Clinical Education Alliance controls the Clinical Education Alliance Sites from its offices in the state of Virginia in the United States of America. The Clinical Education Alliance Sites can be accessed from any of the United States and from other countries worldwide. Since the laws of each state or country may differ, both you and Clinical Education Alliance agree that the laws of Virginia, without regard to conflicts of laws principles, will apply to all matters relating to use of the Clinical Education Alliance Sites and materials, including software and applications.

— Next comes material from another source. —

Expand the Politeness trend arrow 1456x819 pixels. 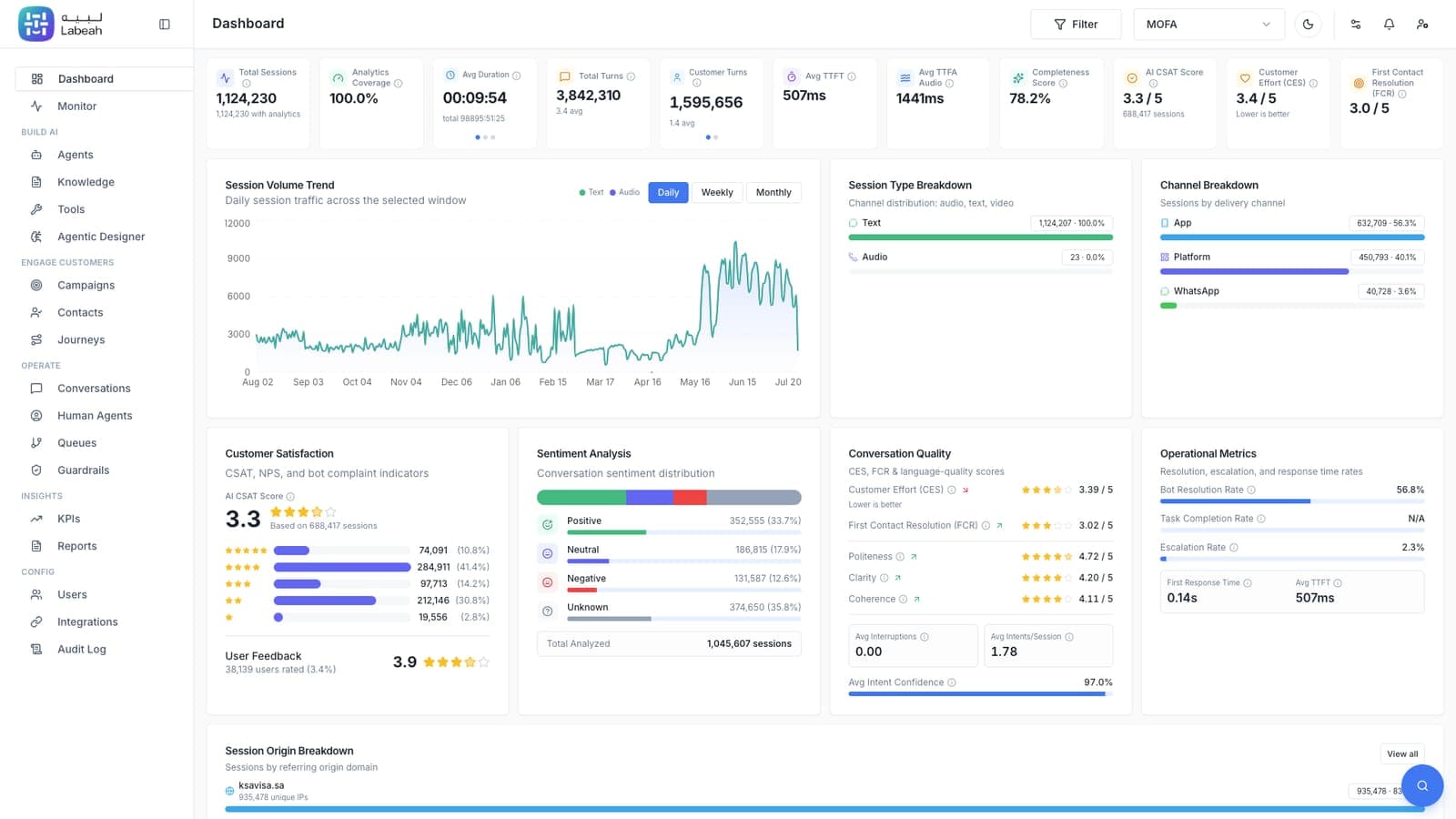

Clinical Education Alliance makes no representation that materials on these sites are appropriate or available for use in countries aside from the United States. Accessing the Clinical Education Alliance Sites from territories where their contents are illegal is prohibited. Those who choose to access these sites from other locations do so at their own risk and are responsible for compliance with any and all applicable local laws or regulations.

Acceptance Procedure

By downloading or accessing materials on the Clinical Education Alliance Sites and/or directly from iTunes or registering with us, you agree to all the terms and conditions in this agreement, including the Terms of Use and Privacy Policy. If you disagree with any of these Terms of Use or Privacy Policy, please refrain from using the Clinical Education Alliance Sites or materials.

Privacy Policy

Because we provide education for healthcare professionals, we pay special attention to privacy issues. The purpose of our Privacy Policy is to identify the information we may collect about you, describe the uses we may make of your information and the security measures we take to protect it, and discuss your options for controlling your information. You can review our Privacy Policy by clicking on the “Privacy Policy” link at the bottom of designated pages on the Clinical Education Alliance Sites.

Disputes

If you fail to comply with these terms, we have the right to suspend or eliminate your account and remove any information you have placed on our site, including your registration information. We may also take any legal action we think is appropriate. If there is any dispute between us concerning this agreement or your use of any Clinical Education Alliance Site or materials or applications, we both agree to submit the dispute to nonbinding mediation, followed by binding arbitration. Both the mediation and the arbitration will be governed under the rules of the American Arbitration Association, and the venue for the arbitration will be Virginia.

Questions or Concerns About Our Terms of Use

For questions or concerns about these Terms of Use, please send an email to customersupport@clinicaloptions.com

These terms of use were last updated in July 2021.